Credit score cards are a common risk control method in the financial industry. It uses personal information and data submitted by credit card applicants to predict the probability of future defaults and credit card borrowings. The bank is able to decide whether to issue a credit card to the applicant. Credit scores can objectively quantify the magnitude of risk.
This colab shows you how to use Towhee to predict whether the bank issues a credit card to the applicant, and it has a good following on Kaggle as well.
First load the data as Dataframe for further processing.
import pandas as pd
record = pd.read_csv("../input/credit-card-approval-prediction/credit_record.csv", encoding = 'utf-8')
data = pd.read_csv("../input/credit-card-approval-prediction/application_record.csv", encoding = 'utf-8')
Find the first month that users' data were recorded and rename the column with a more understandable name.
begin_month=pd.DataFrame(record.groupby(["ID"])["MONTHS_BALANCE"].agg(min))
begin_month=begin_month.rename(columns={'MONTHS_BALANCE':'begin_month'})
Process the STATUS
column to find out if candidates have the record of overdue.

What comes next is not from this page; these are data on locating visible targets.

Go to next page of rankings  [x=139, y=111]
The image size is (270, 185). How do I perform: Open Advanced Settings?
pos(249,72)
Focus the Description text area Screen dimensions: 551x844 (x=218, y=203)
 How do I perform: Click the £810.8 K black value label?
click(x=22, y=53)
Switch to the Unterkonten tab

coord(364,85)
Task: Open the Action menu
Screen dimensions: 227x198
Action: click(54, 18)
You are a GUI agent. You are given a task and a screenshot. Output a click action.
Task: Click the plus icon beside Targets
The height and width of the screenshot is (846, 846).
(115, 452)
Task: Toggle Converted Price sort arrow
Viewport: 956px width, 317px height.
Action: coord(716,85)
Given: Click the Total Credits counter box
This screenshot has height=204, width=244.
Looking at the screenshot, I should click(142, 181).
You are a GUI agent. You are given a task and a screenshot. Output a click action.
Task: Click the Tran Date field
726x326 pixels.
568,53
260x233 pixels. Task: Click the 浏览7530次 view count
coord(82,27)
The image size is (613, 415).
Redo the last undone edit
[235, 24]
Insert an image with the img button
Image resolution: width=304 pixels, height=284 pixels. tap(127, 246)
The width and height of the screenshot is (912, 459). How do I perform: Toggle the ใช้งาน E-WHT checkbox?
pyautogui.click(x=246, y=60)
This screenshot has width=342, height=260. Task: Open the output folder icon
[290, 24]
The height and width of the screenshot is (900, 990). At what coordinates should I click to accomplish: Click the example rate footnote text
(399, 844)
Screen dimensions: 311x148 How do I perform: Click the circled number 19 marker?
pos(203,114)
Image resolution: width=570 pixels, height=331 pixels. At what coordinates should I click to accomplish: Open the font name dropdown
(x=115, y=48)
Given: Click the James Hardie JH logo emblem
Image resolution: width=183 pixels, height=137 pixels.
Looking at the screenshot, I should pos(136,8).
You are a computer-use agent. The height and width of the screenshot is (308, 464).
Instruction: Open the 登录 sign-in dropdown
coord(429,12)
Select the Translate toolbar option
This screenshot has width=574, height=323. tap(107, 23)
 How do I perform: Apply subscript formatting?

Here is a table describe what each label stands for:
record.loc[record['STATUS']=='X', 'STATUS']=-1
record.loc[record['STATUS']=='C', 'STATUS']=-1
record.loc[record['STATUS']=='0', 'STATUS']=0
record.loc[record['STATUS']=='1', 'STATUS']=1
record.loc[record['STATUS']=='2', 'STATUS']=2
record.loc[record['STATUS']=='3', 'STATUS']=3
record.loc[record['STATUS']=='4', 'STATUS']=4
record.loc[record['STATUS']=='5', 'STATUS']=5
record.groupby('ID')['STATUS'].max().value_counts(normalize=True)
The result:
0 0.754202
-1 0.129455
1 0.101838
2 0.007307
5 0.004241
3 0.001914
4 0.001044
Generally, users in risk should be less than 3%, thus those who overdue for more than 60 days should be marked as risk users.
record.loc[record['STATUS']>=2, 'dep_value']=1
record.loc[record['STATUS']<2, 'dep_value']=0
temp = record[['ID', 'dep_value']].groupby('ID').sum()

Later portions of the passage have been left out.